Collected data:
[Start of section]

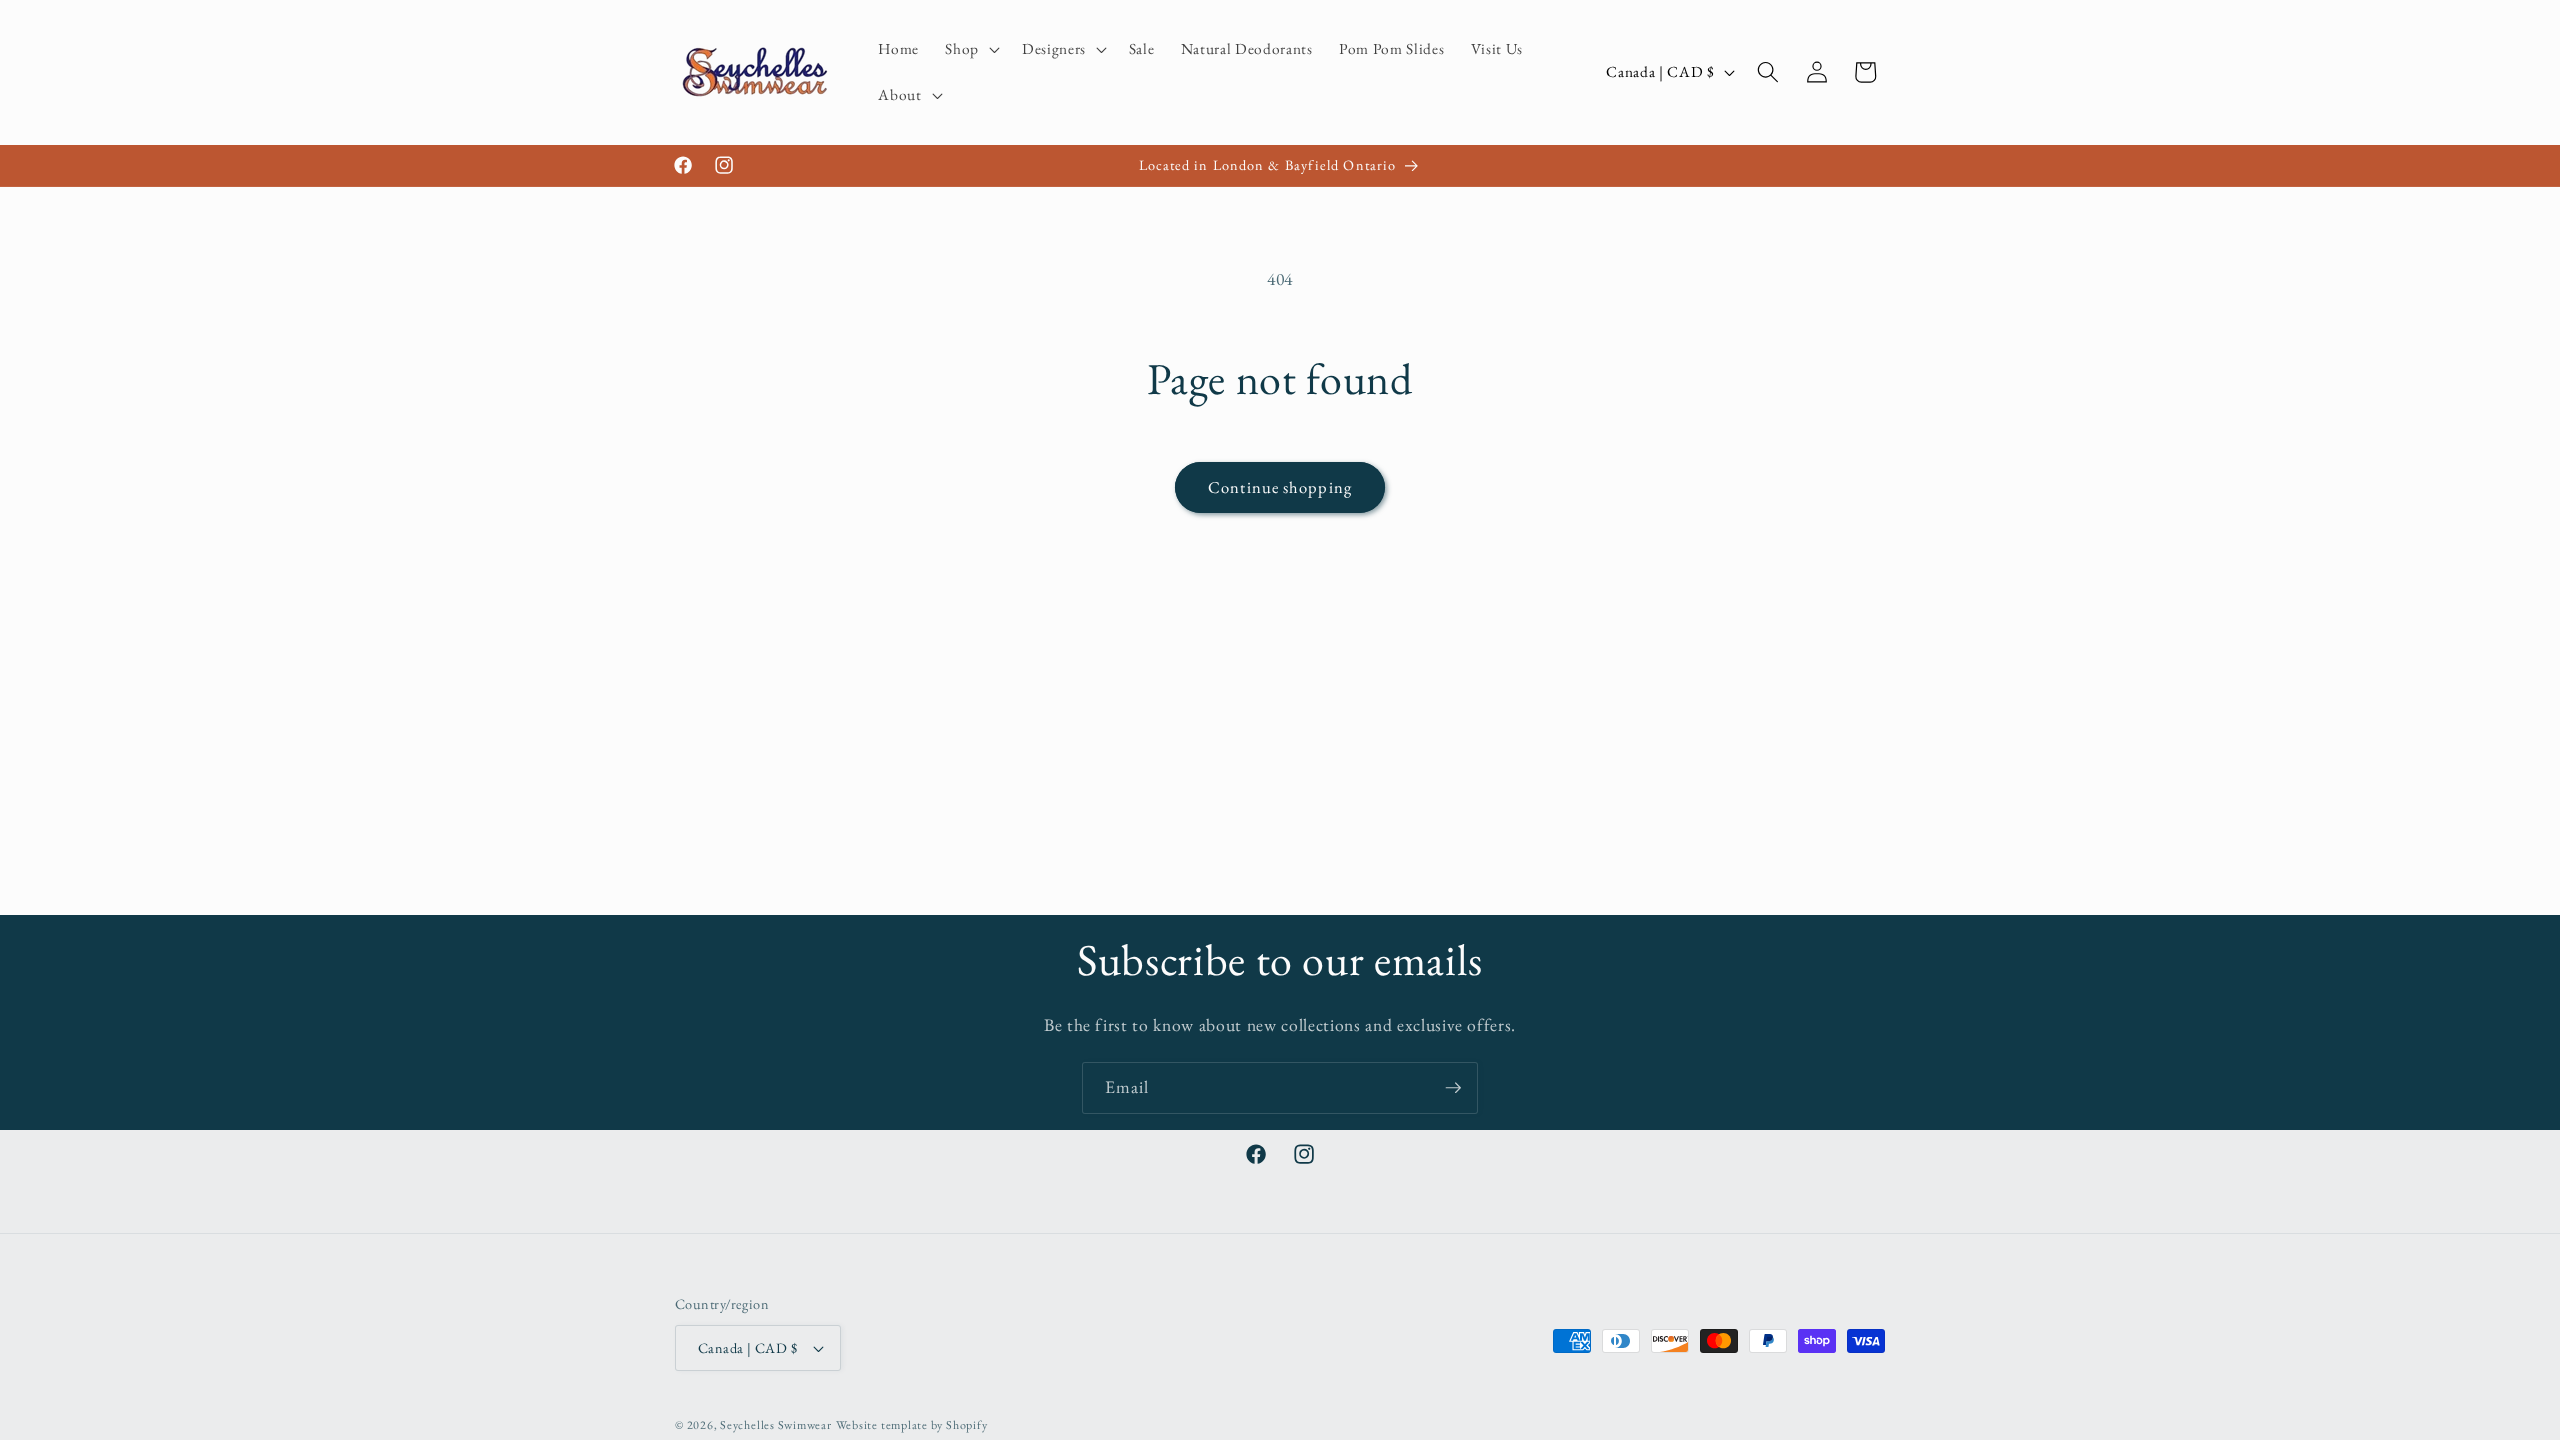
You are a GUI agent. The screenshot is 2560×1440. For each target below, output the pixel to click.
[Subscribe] (1453, 1088)
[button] (970, 49)
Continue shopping (1280, 487)
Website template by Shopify (912, 1425)
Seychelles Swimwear (776, 1425)
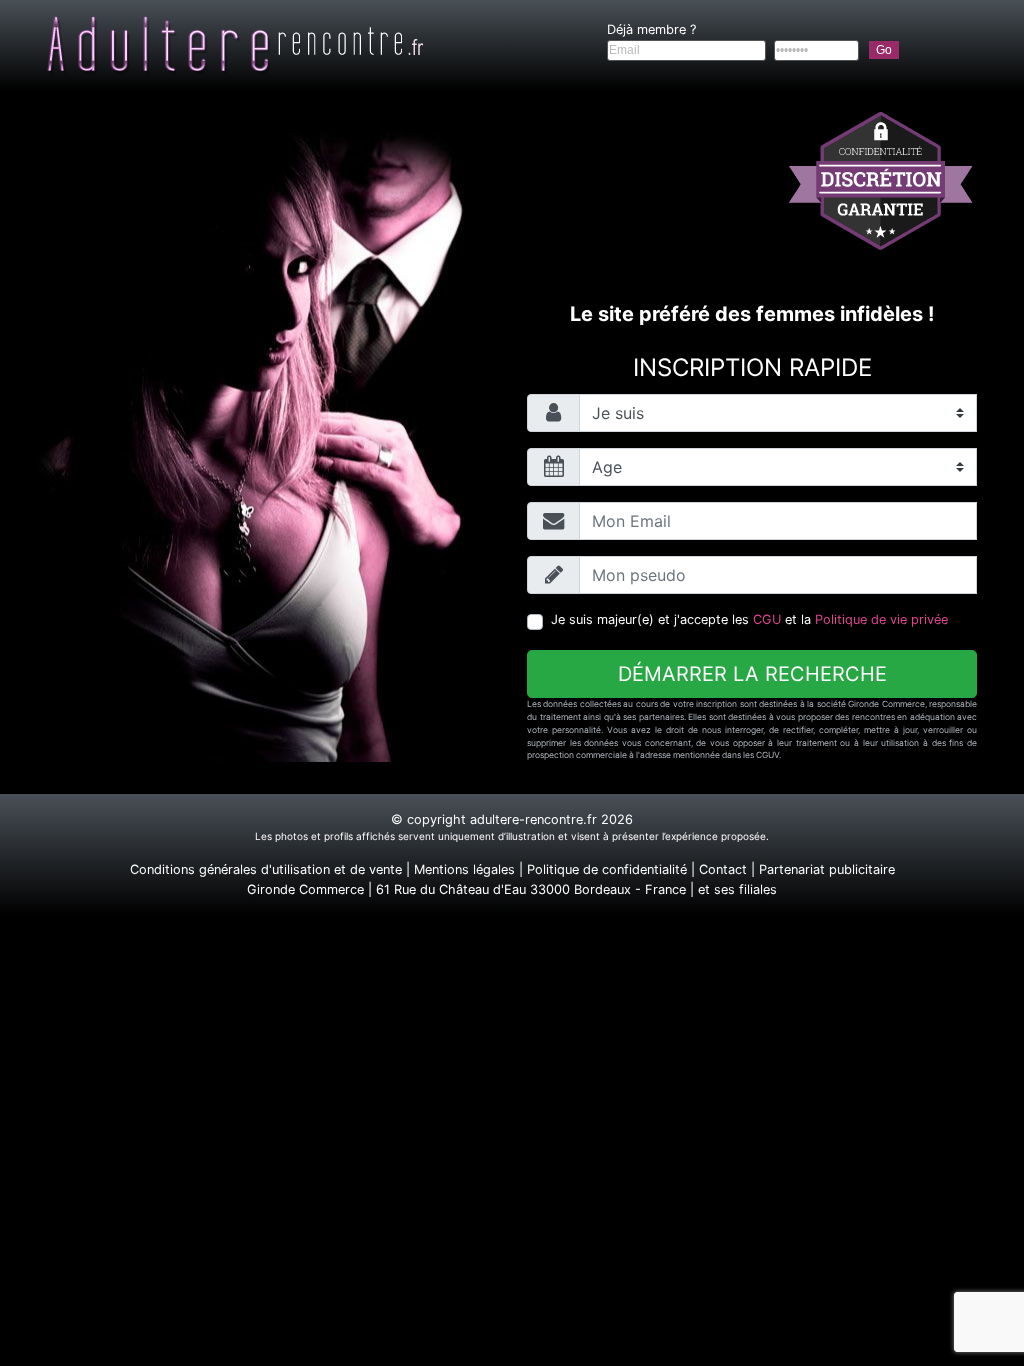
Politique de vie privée (881, 619)
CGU (767, 619)
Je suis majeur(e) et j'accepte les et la (749, 619)
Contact (723, 869)
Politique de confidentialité (607, 869)
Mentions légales (464, 869)
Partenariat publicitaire (827, 869)
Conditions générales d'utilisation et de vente (266, 869)
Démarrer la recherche (752, 674)
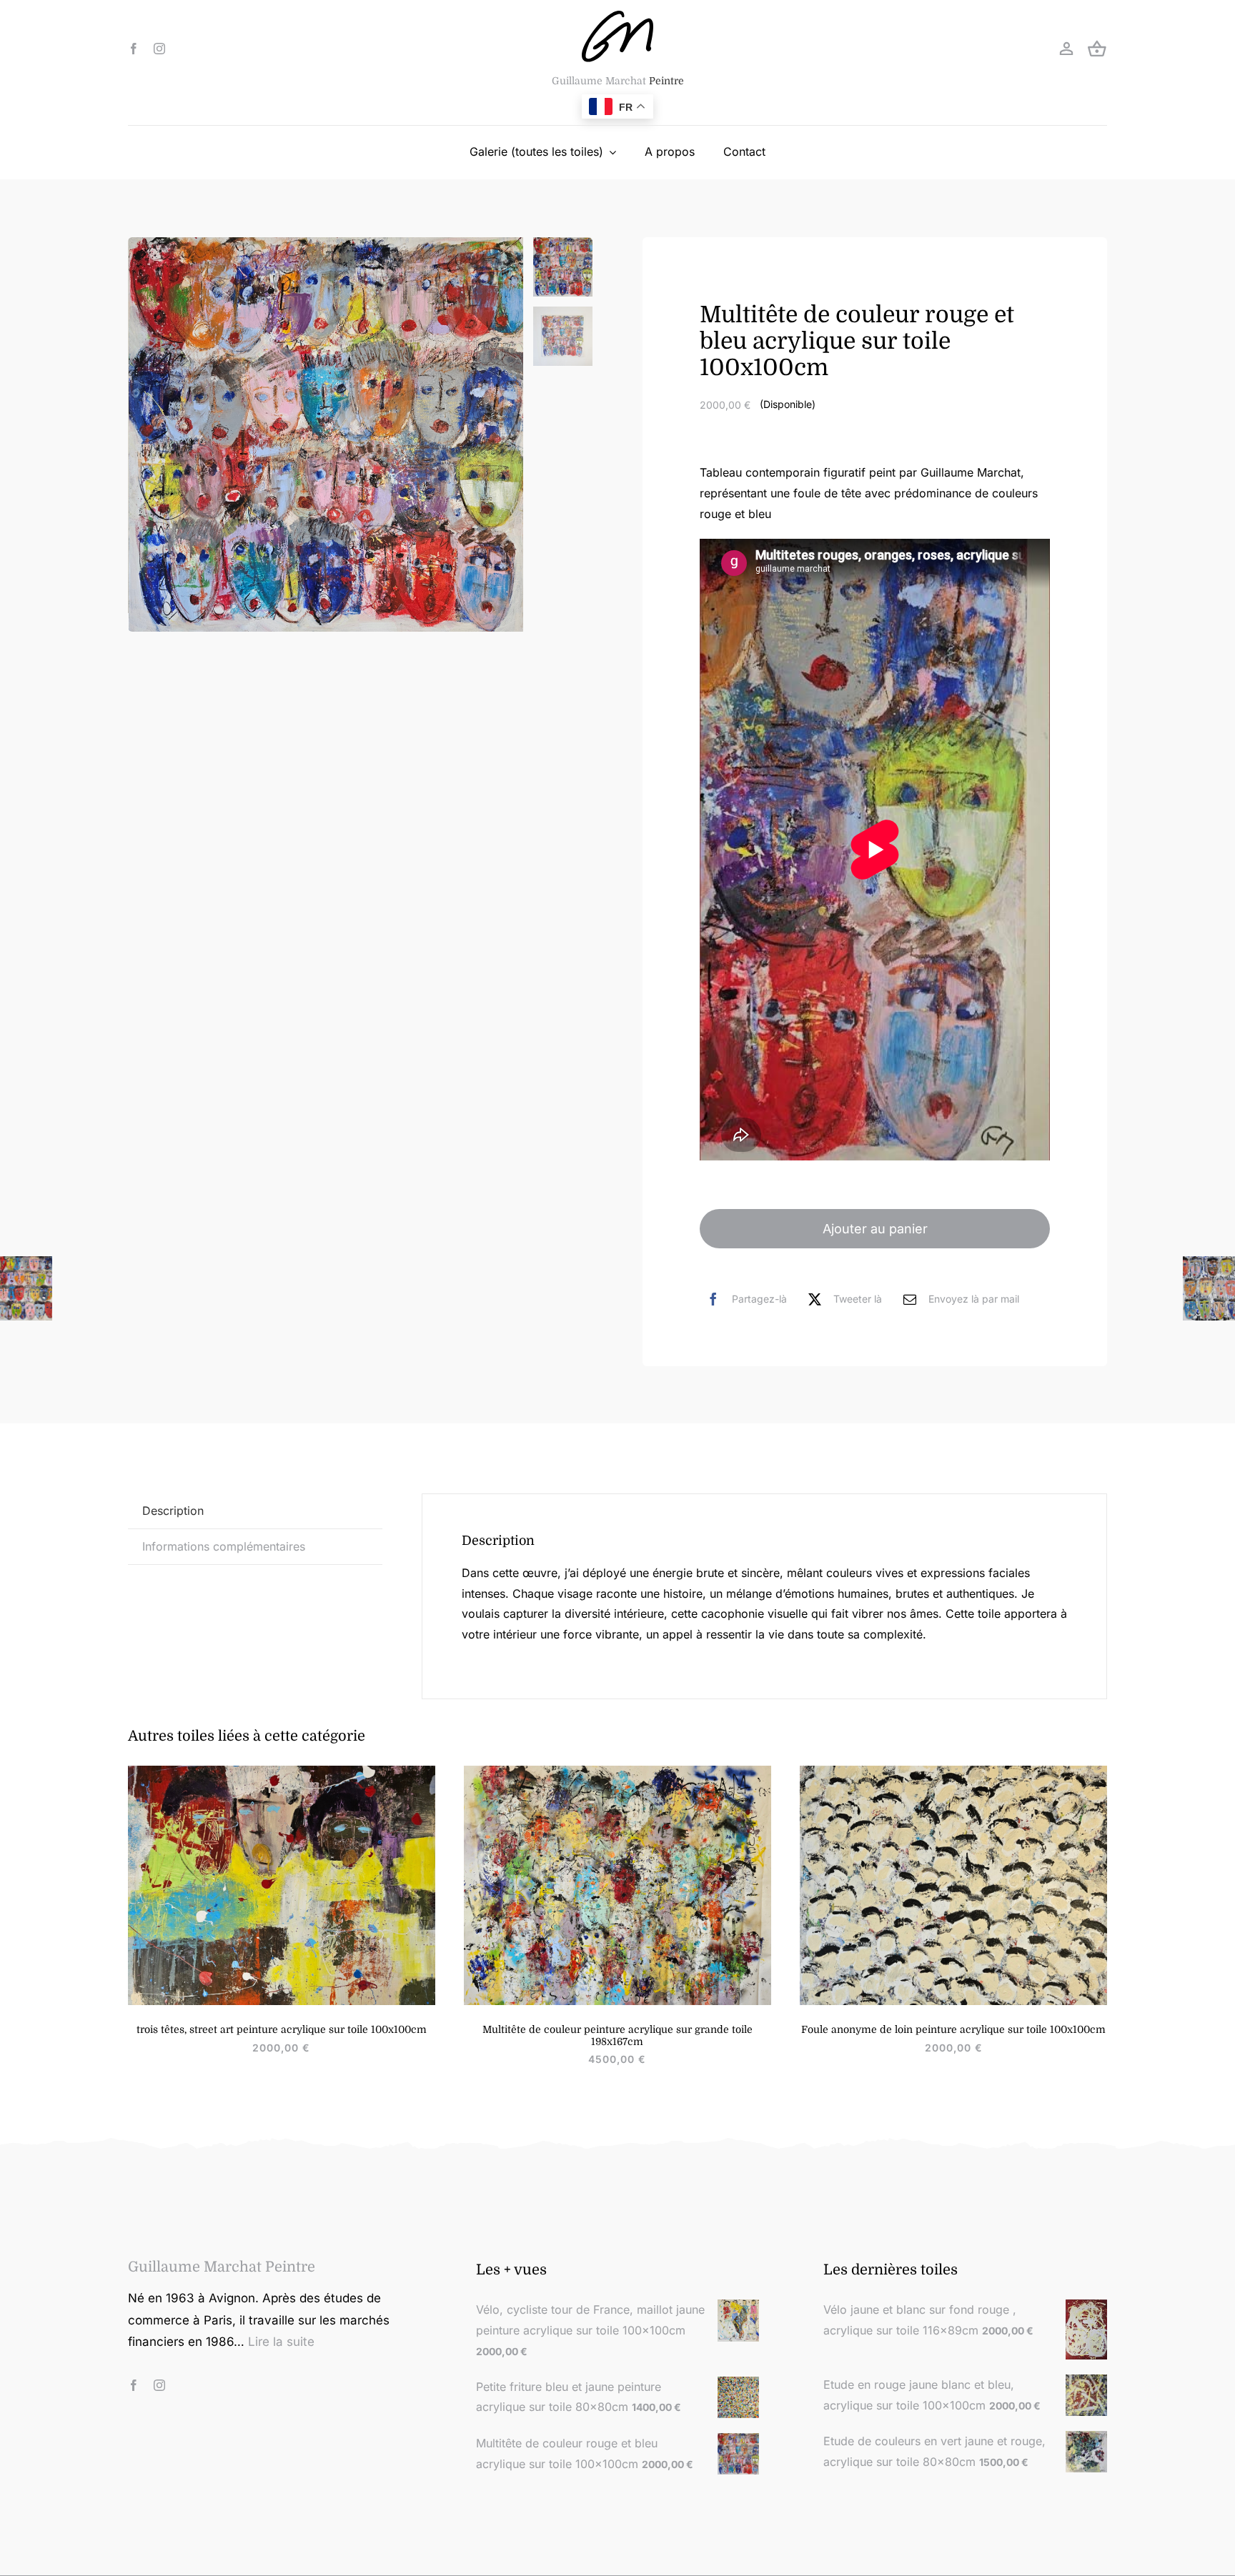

[End of section]

Task to complete: Write out exactly the lines that run from the one containing "Continue shopping (1280, 487)" to the last line of the entries above, both ends kept, pictures left out.

Solution to this task:
Continue shopping (1280, 487)
Website template by Shopify (912, 1425)
Seychelles Swimwear (776, 1425)
Politique de vie privée (881, 619)
CGU (767, 619)
Je suis majeur(e) et j'accepte les et la (749, 619)
Contact (723, 869)
Politique de confidentialité (607, 869)
Mentions légales (464, 869)
Partenariat publicitaire (827, 869)
Conditions générales d'utilisation et de vente (266, 869)
Démarrer la recherche (752, 674)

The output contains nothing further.